The trick is where new cells are inserted. We always pop from the front. A neighbor reached through a free cell has the same distance as the popped cell, so it goes to the front; a neighbor reached through an obstacle costs one more, so it goes to the back. The deque therefore never holds more than two distinct distance values and stays sorted front-to-back — exactly the invariant Dijkstra's heap maintains, but every operation is O(1).

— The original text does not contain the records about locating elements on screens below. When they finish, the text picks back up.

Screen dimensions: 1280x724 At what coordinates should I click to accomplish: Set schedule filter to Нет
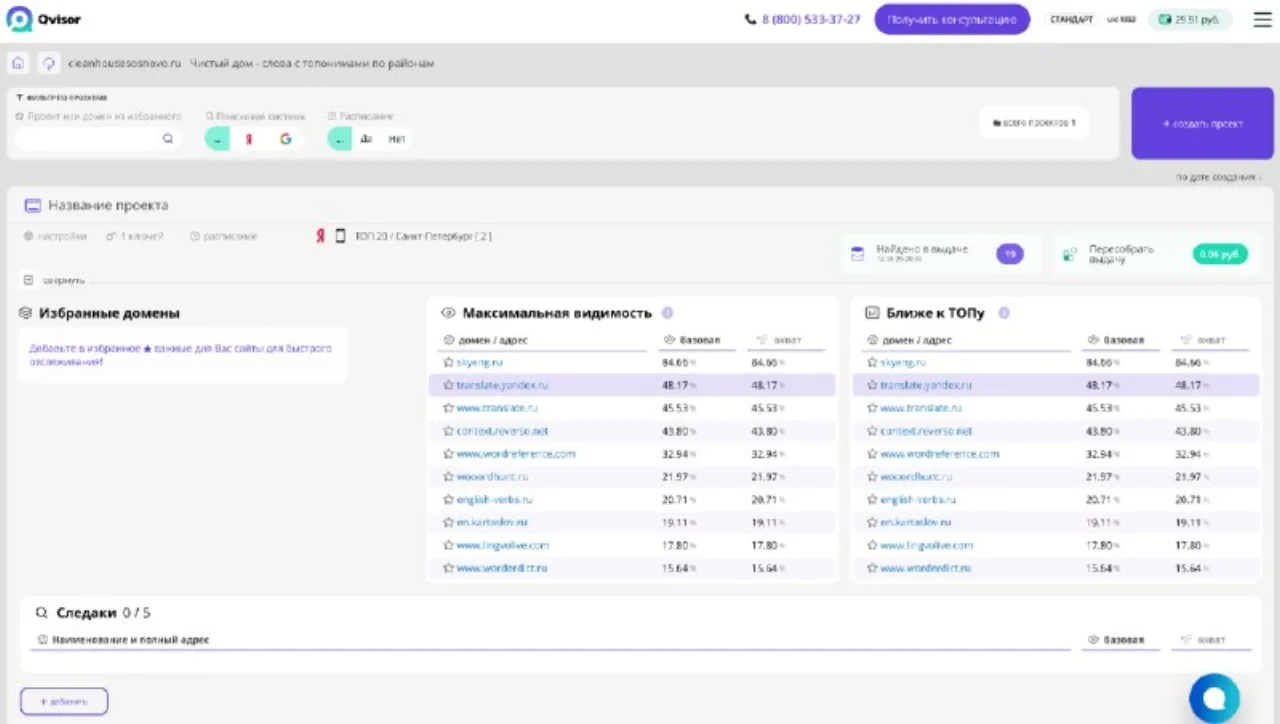pos(397,139)
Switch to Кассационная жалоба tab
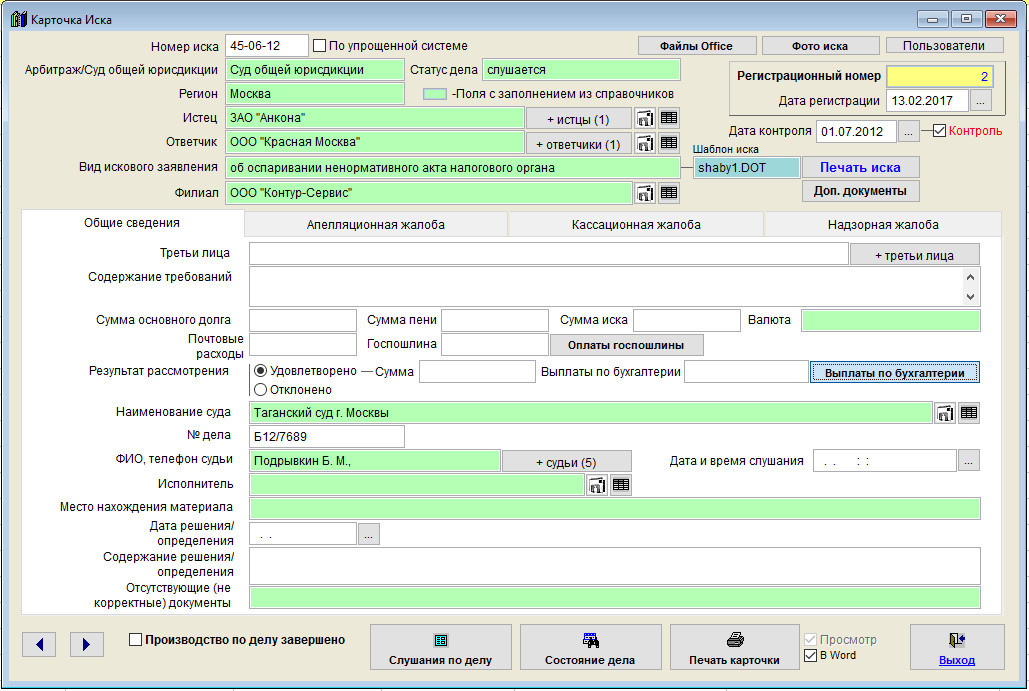 [x=636, y=225]
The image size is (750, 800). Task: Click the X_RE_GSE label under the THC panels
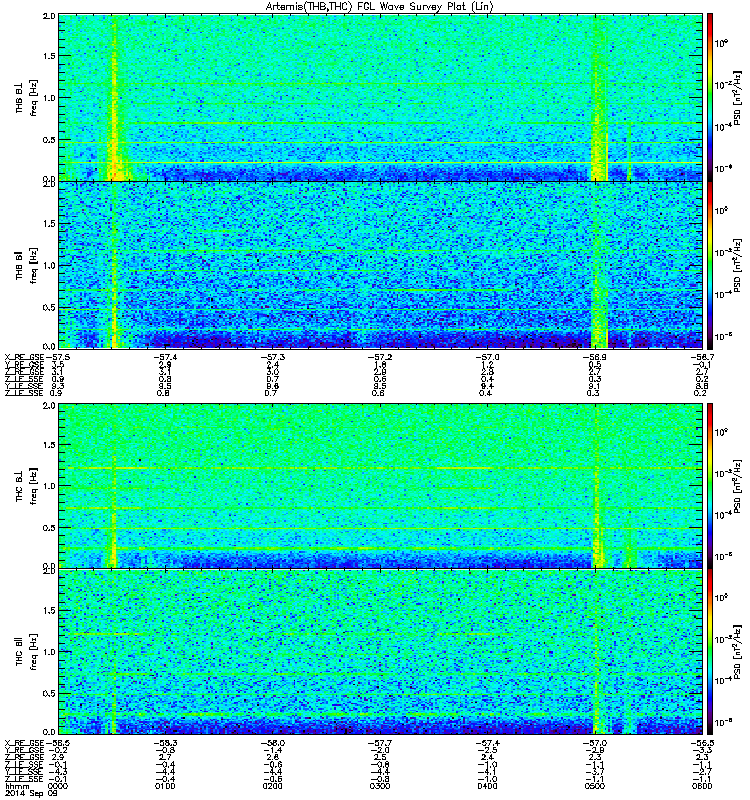tap(24, 743)
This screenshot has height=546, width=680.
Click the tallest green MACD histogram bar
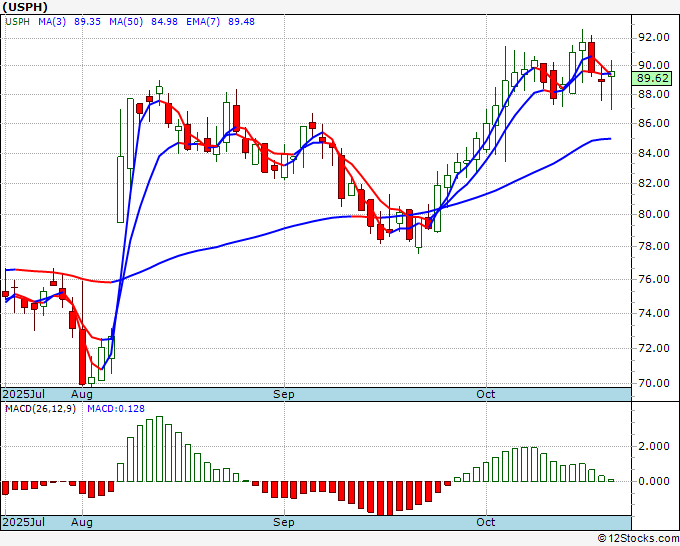pyautogui.click(x=159, y=449)
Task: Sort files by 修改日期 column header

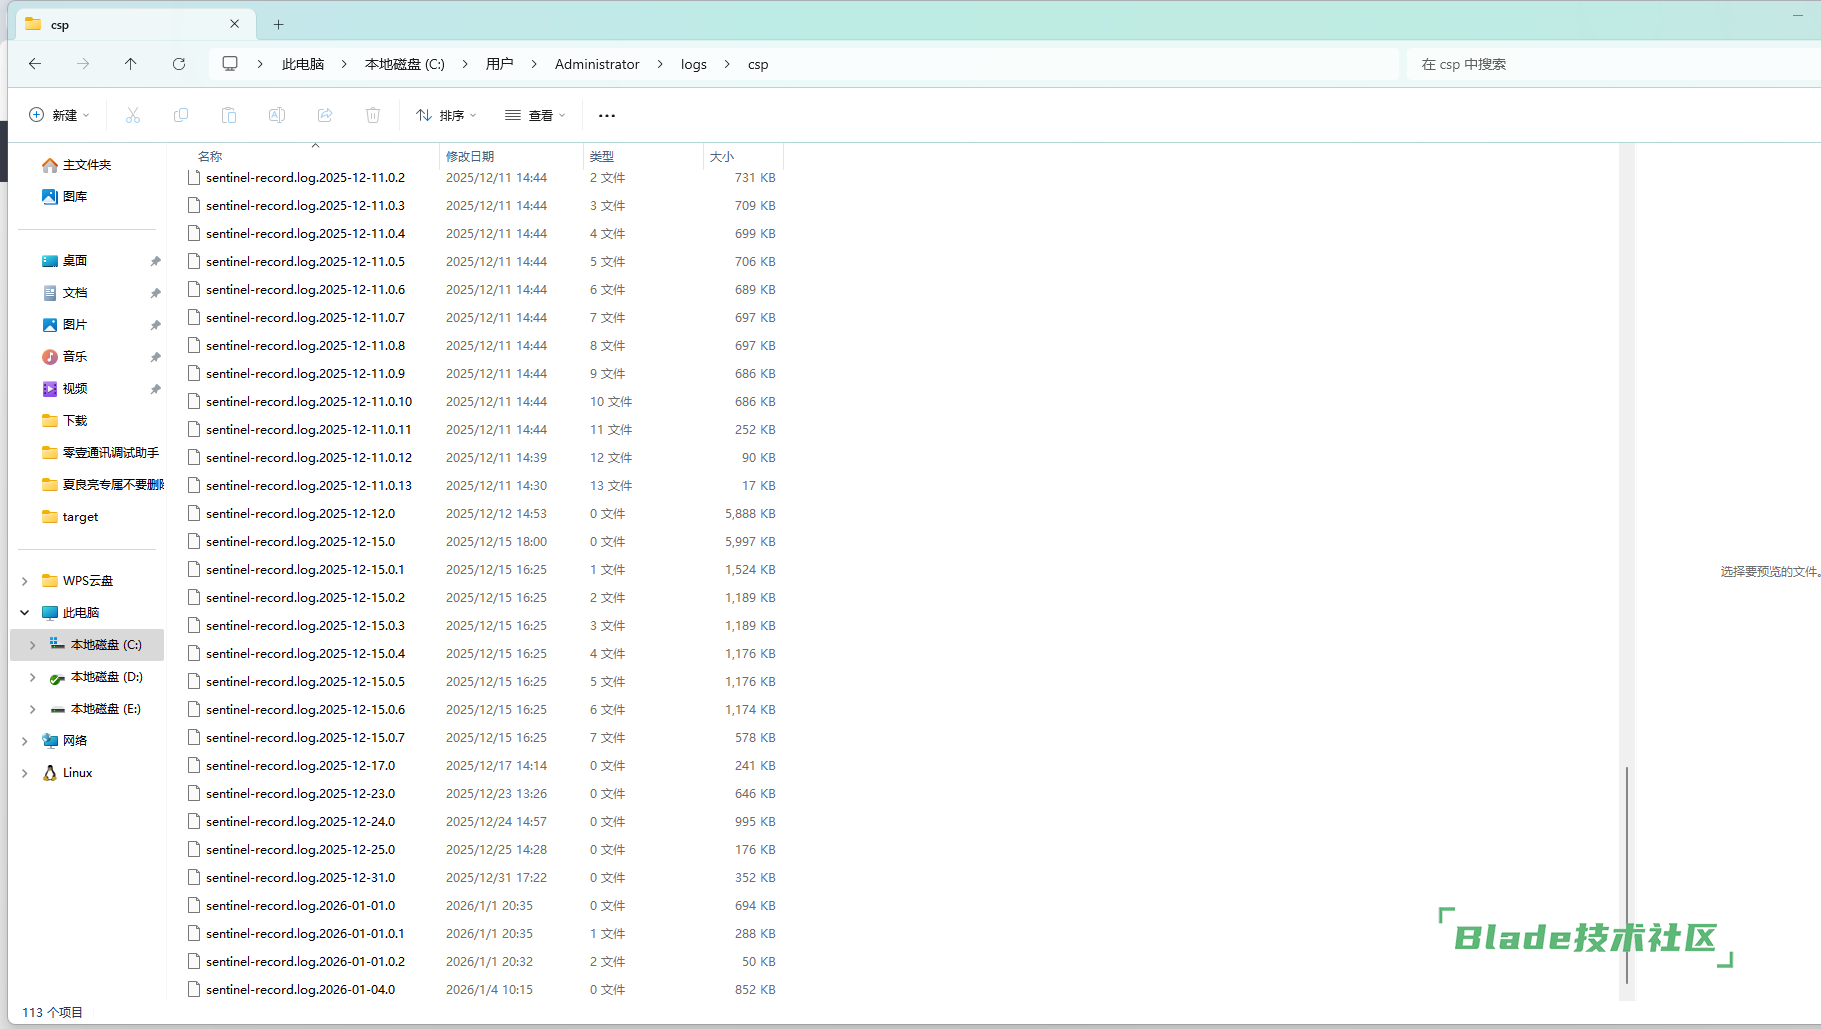Action: click(470, 156)
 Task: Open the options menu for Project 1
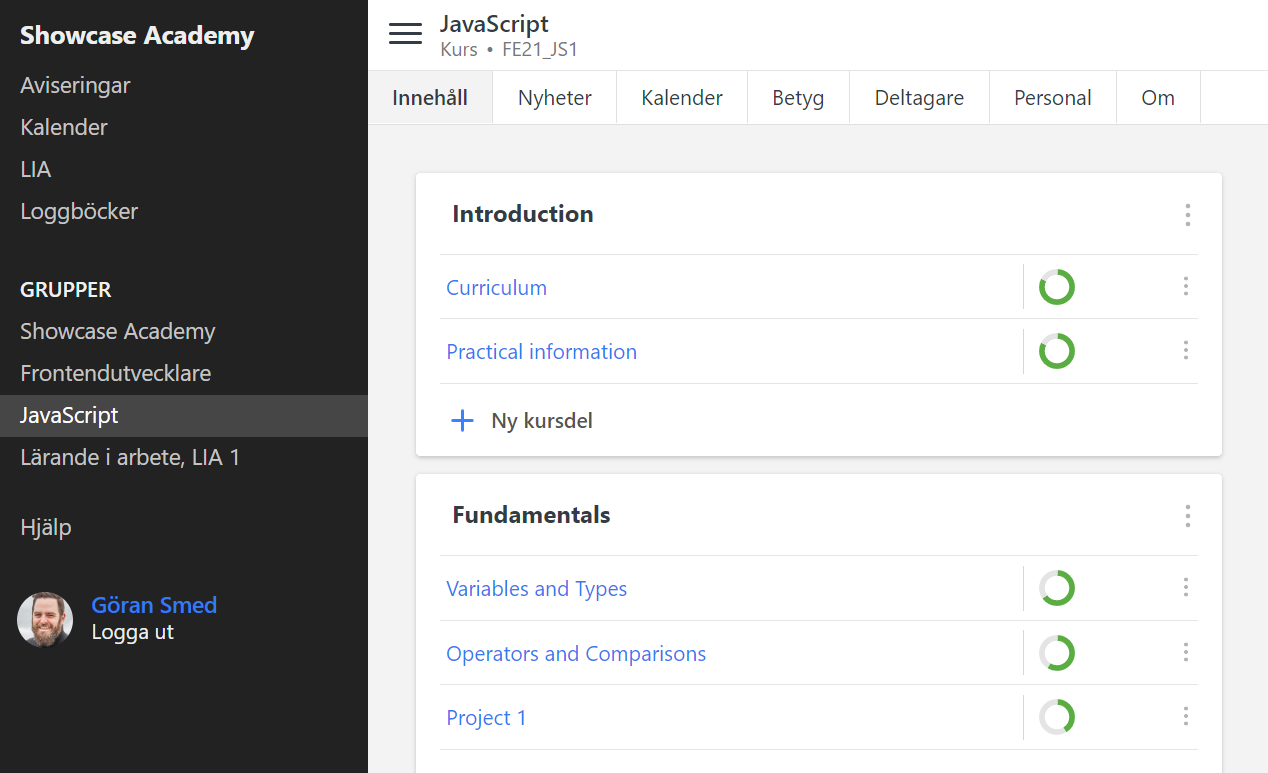click(x=1185, y=717)
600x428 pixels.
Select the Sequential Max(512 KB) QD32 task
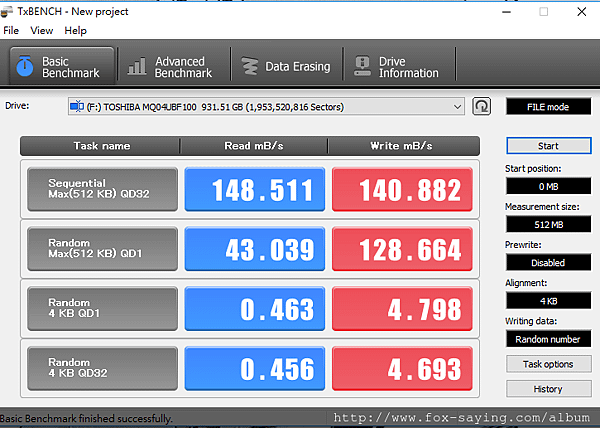pyautogui.click(x=103, y=189)
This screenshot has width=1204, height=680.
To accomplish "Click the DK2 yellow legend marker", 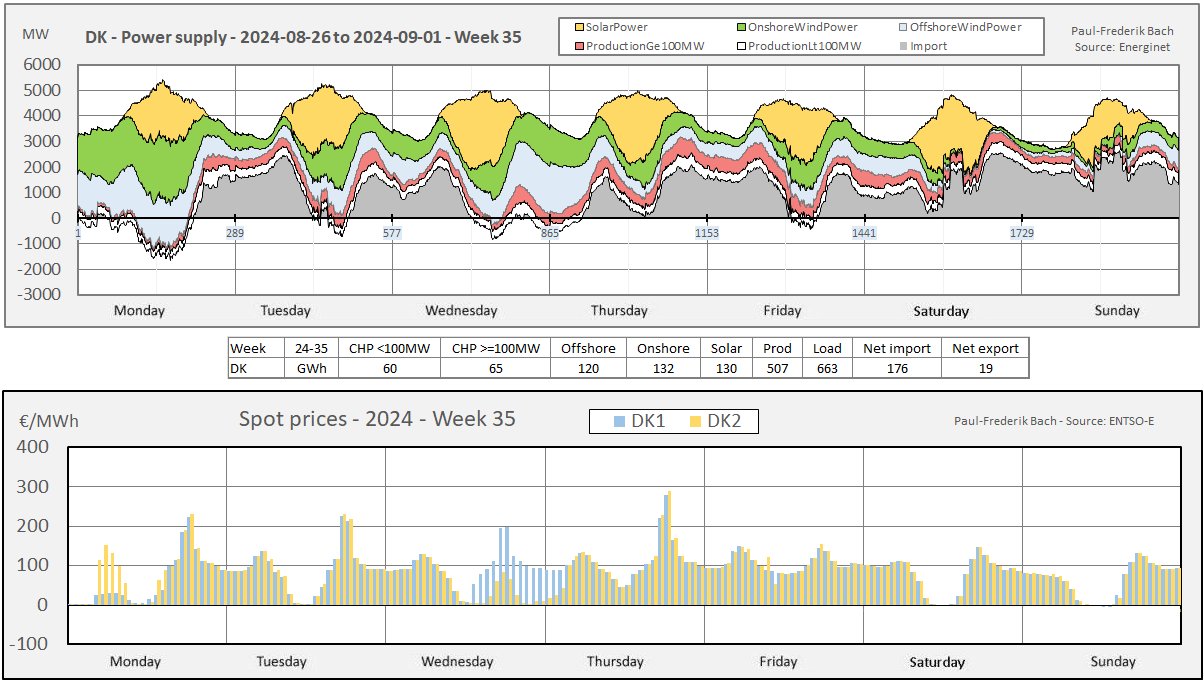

A cell can be enqueued more than once (a cheaper route may be found after an earlier push). We store the distance d inside each deque entry and skip any entry where d > dist[r][c] — it is stale. The first time the bottom-right corner is popped, its distance is final and we return it.
Walk through the default grid [[0,1,1],[1,1,0],[1,1,0]]. From (0,0) both neighbors are obstacles, so (1,0) and (0,1) get dist 1 and go to the back. Expanding them pushes (2,0), (1,1), and (0,2) at dist 2. When (1,1) is popped at cost 2, its free neighbor (1,2) keeps dist 2 and jumps to the front; (1,2) immediately chains to the free corner (2,2), also at the front. Popping (2,2) with d = 2 ends the search: remove 2 obstacles.
Each cell is relaxed from at most four neighbors and each deque operation is constant time, so the total work is O(m·n) — linear in the grid size, which is what the 10⁵-cell constraint demands. The dist table and the deque each hold at most O(m·n) entries.